## WORK ITEM
Every line from the one with "Viewport: 800px width, 591px" up to and including the one with "The image size is (1280, 720)." is to be output exactly as it appears below; pictures are not.
-- -- --
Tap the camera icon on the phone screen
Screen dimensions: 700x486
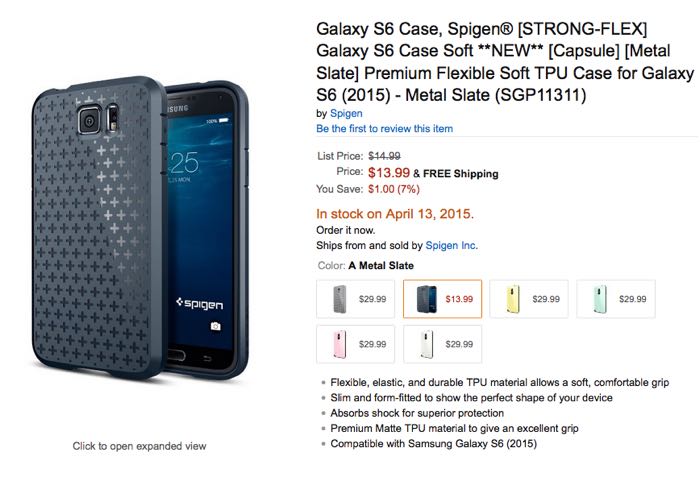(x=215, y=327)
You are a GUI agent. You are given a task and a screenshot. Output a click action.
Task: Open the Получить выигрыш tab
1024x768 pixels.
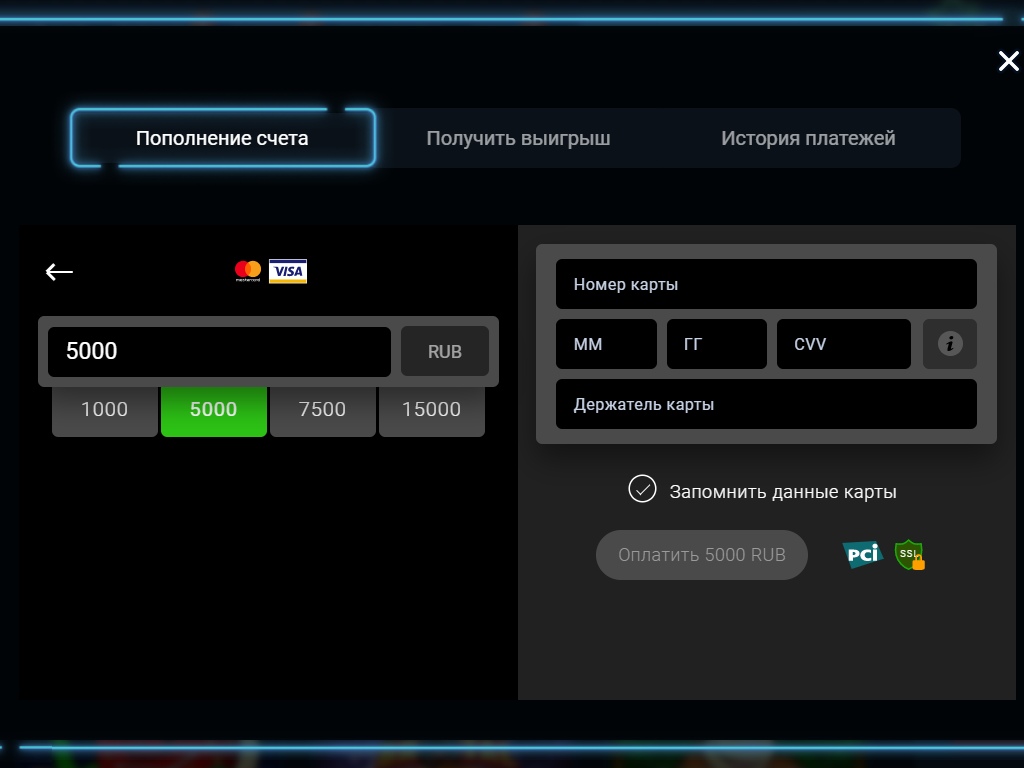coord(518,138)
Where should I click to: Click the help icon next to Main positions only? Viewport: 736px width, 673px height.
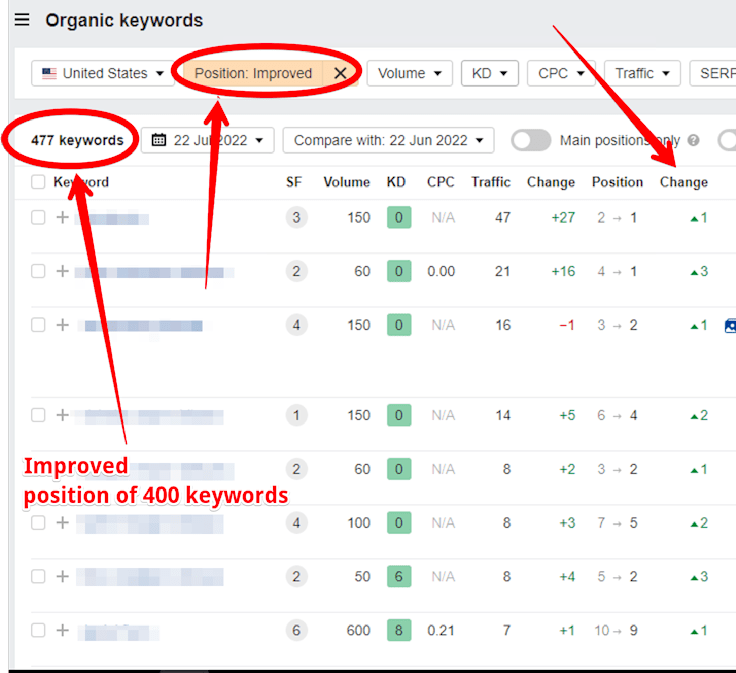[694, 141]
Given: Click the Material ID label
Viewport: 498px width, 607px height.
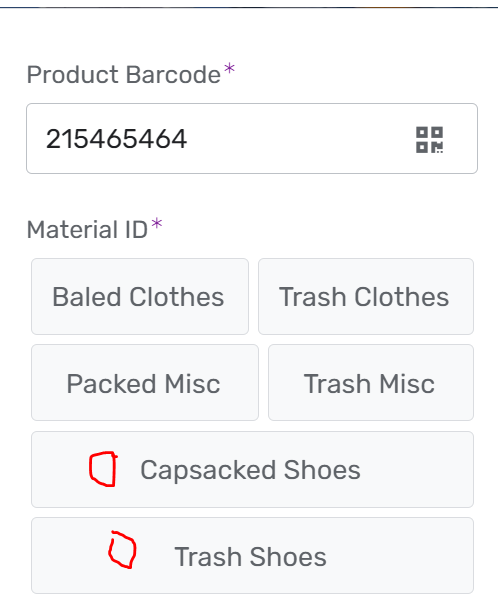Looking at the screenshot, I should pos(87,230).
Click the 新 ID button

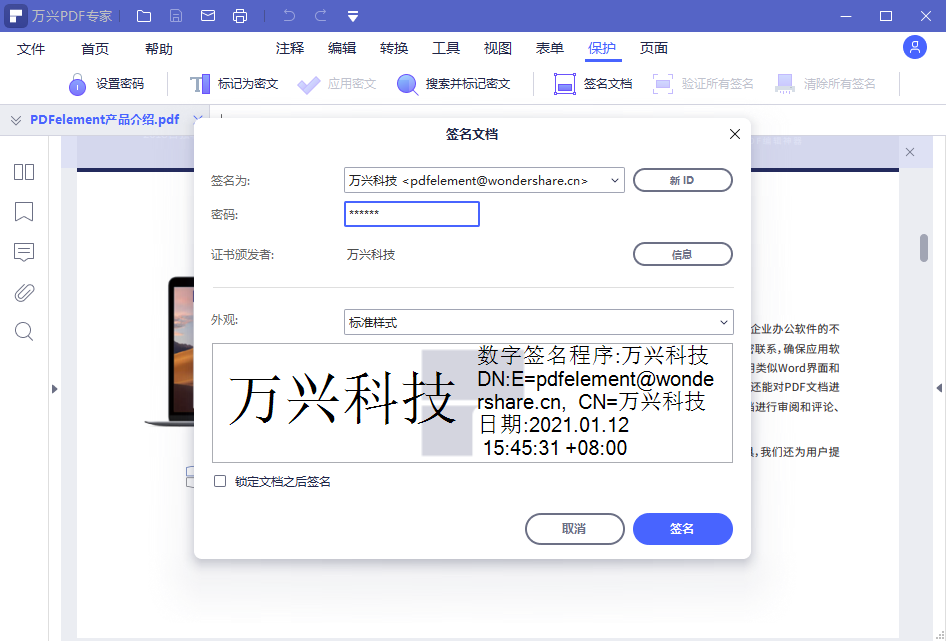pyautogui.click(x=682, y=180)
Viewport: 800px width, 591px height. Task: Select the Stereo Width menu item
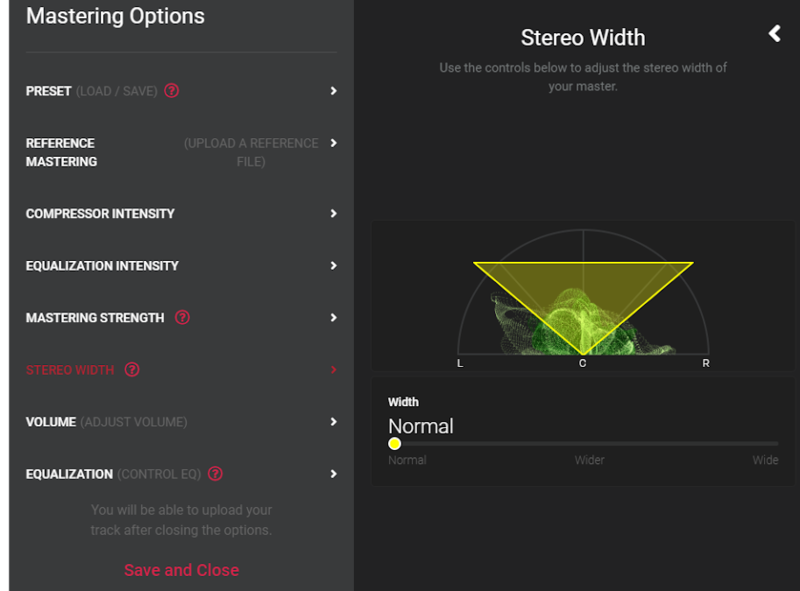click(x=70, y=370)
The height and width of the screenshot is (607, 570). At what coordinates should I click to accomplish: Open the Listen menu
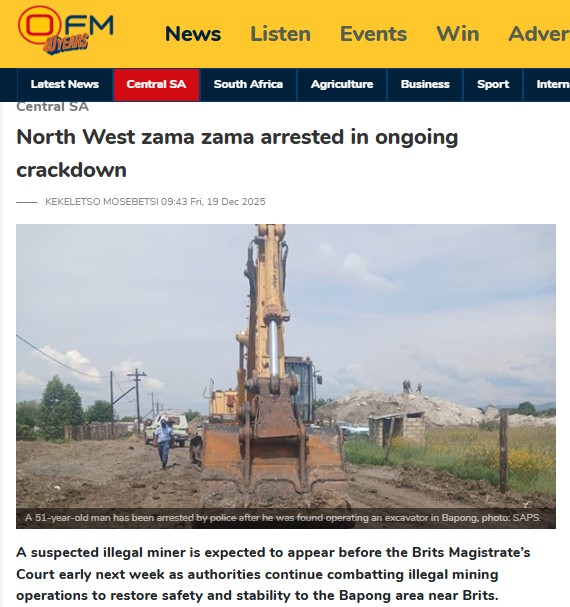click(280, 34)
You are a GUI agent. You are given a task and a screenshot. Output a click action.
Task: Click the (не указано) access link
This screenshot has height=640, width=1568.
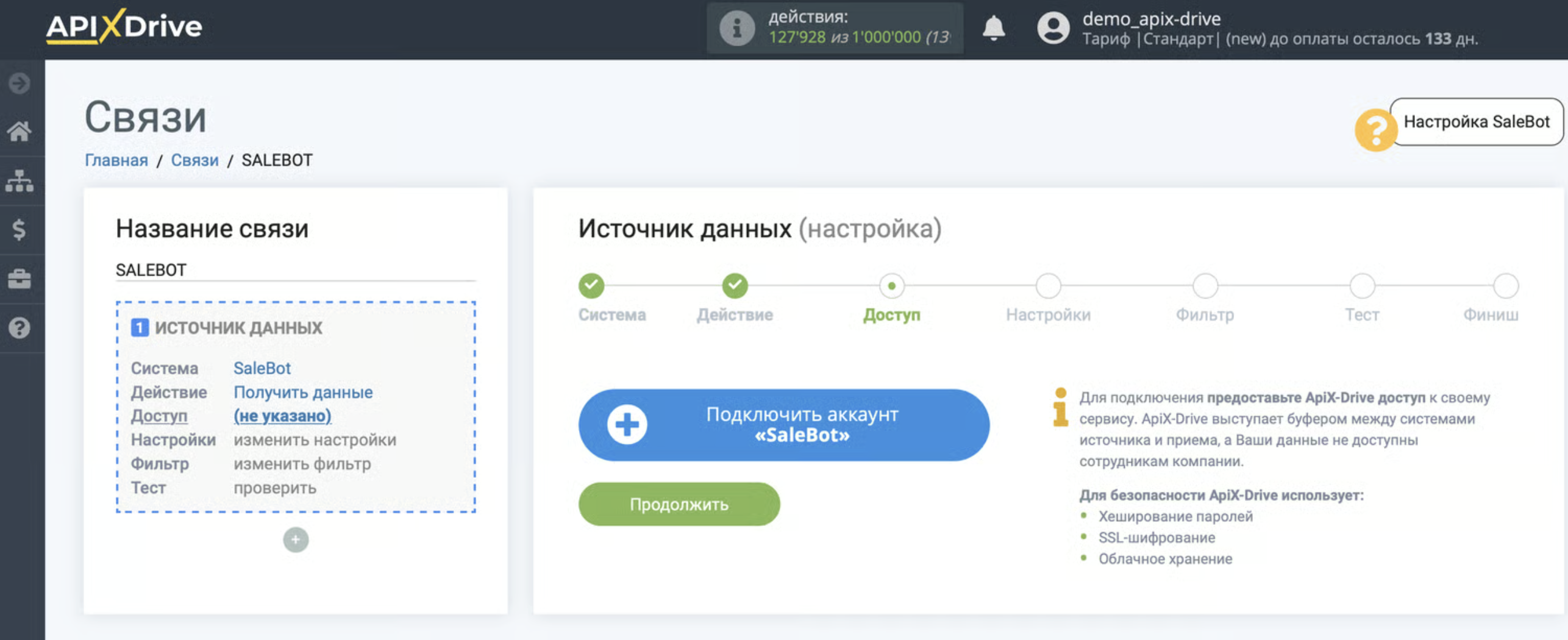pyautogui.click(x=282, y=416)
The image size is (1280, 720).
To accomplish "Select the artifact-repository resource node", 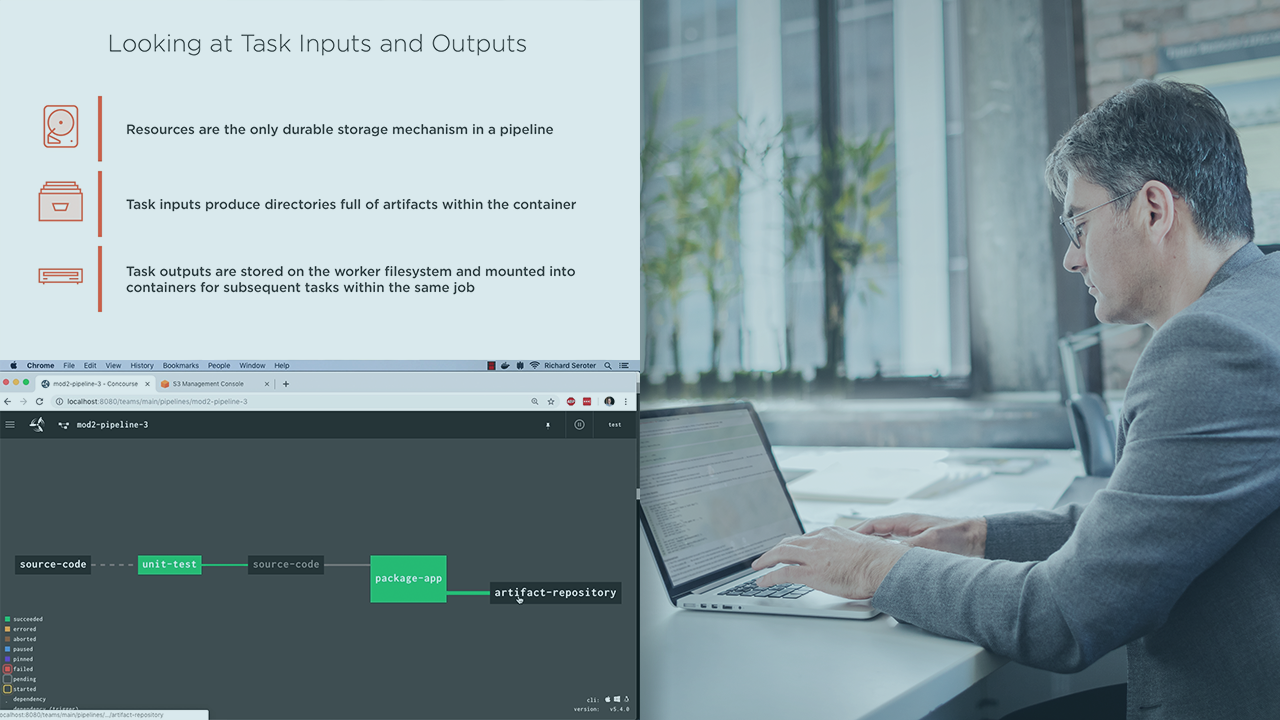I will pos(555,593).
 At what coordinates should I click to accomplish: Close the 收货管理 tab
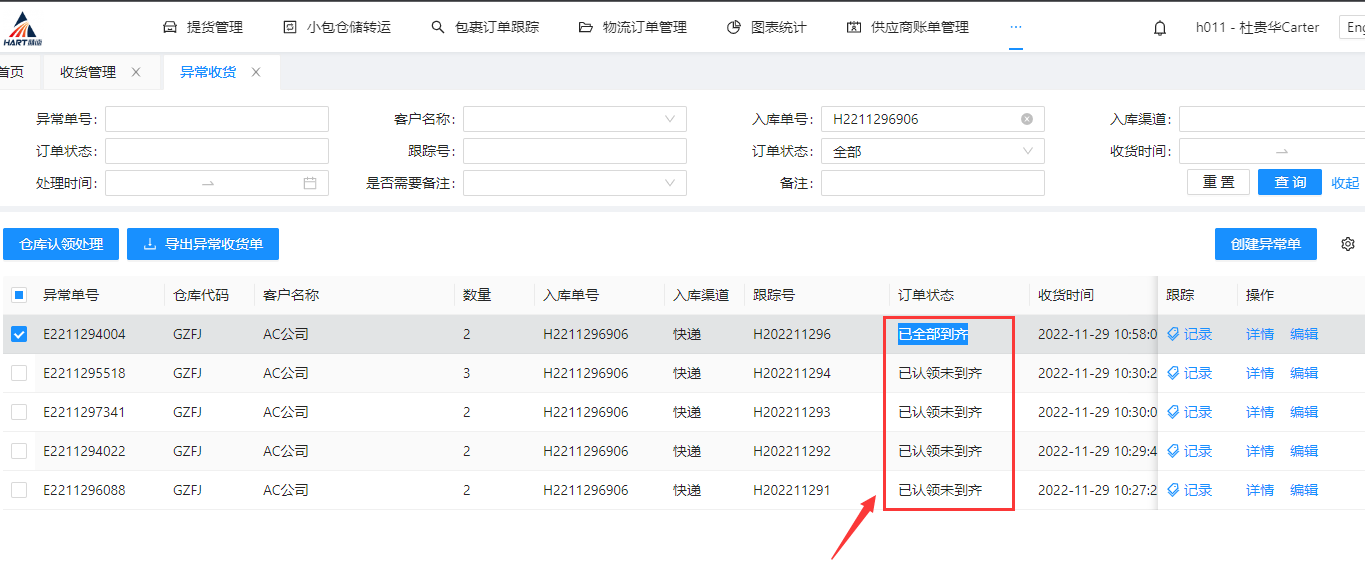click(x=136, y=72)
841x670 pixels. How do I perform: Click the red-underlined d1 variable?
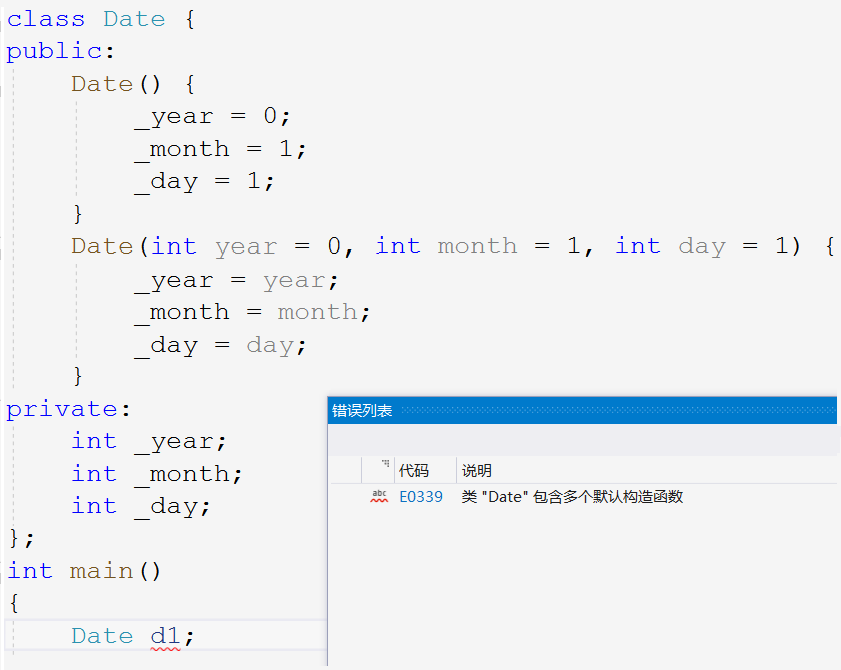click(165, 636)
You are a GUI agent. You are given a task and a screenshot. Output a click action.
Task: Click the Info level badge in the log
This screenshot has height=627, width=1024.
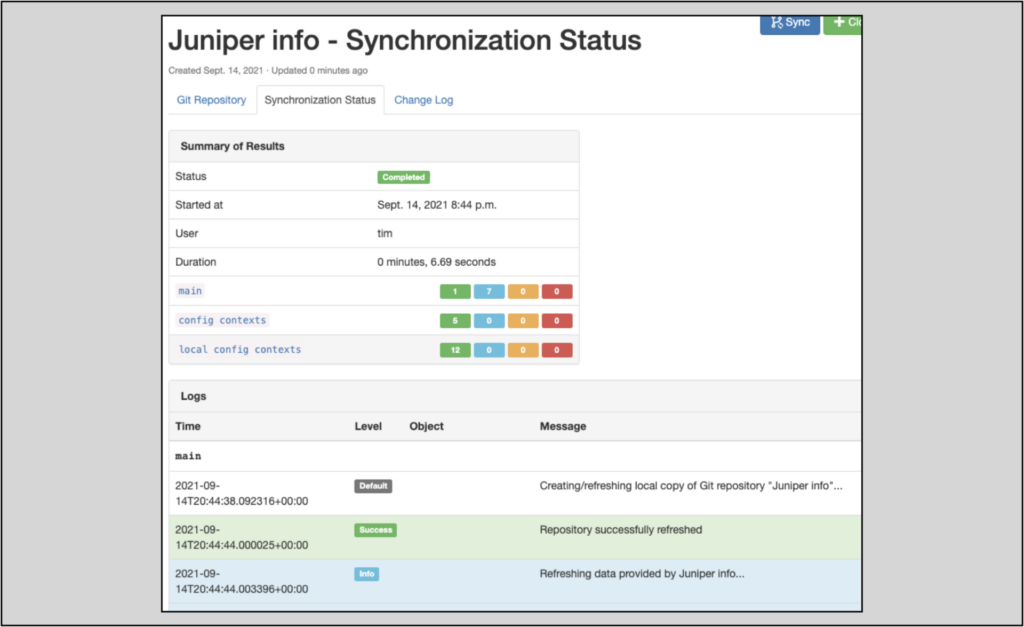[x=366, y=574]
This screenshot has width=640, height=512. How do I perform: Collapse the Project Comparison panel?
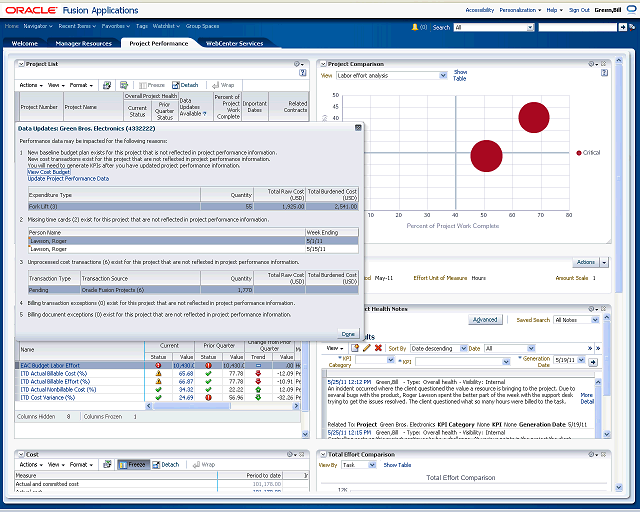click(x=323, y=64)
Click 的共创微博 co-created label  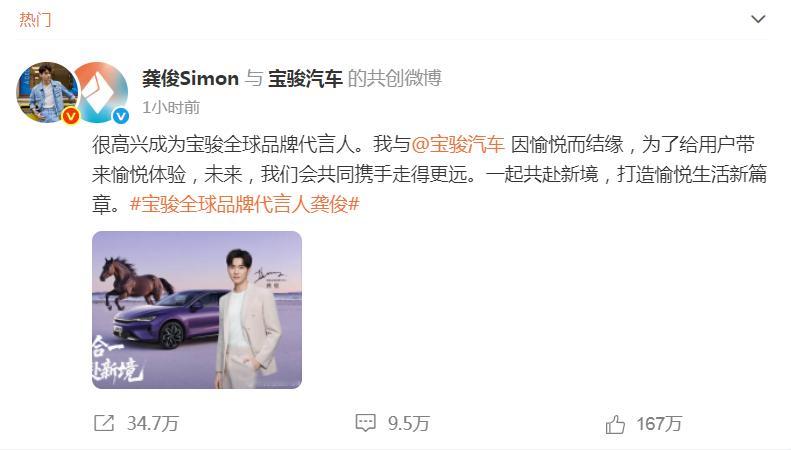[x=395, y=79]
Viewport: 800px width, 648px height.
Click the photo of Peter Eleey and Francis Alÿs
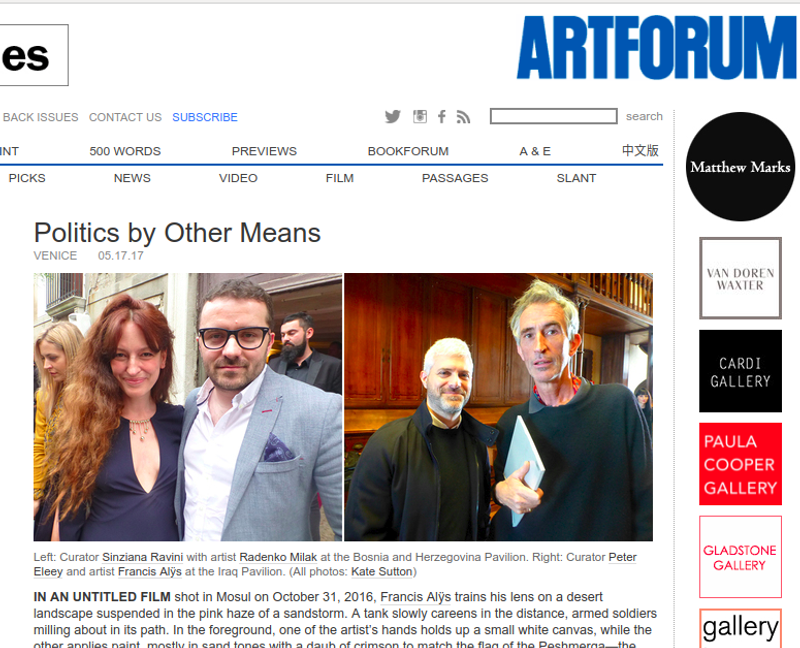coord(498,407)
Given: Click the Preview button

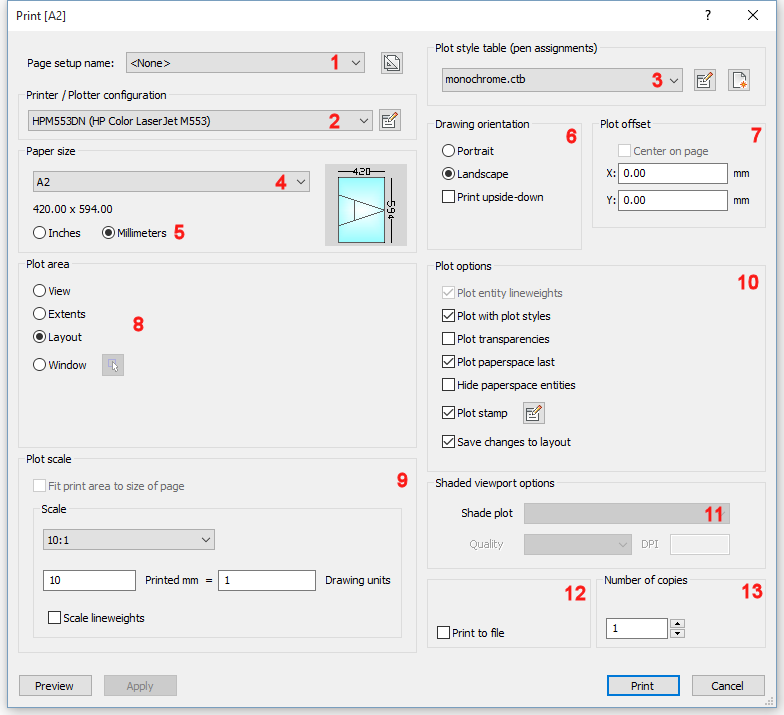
-- -- --
## TASK RESULT
Viewport: 800px width, 591px height. Task: Select the Stereo Width menu item
click(x=70, y=370)
The height and width of the screenshot is (607, 570). At what coordinates should I click to accomplish: Open the Listen menu
click(280, 34)
You are a GUI agent. You are given a task and a screenshot. Output a click action.
Task: Click the (не указано) access link
This screenshot has height=640, width=1568.
pyautogui.click(x=282, y=416)
The image size is (1280, 720).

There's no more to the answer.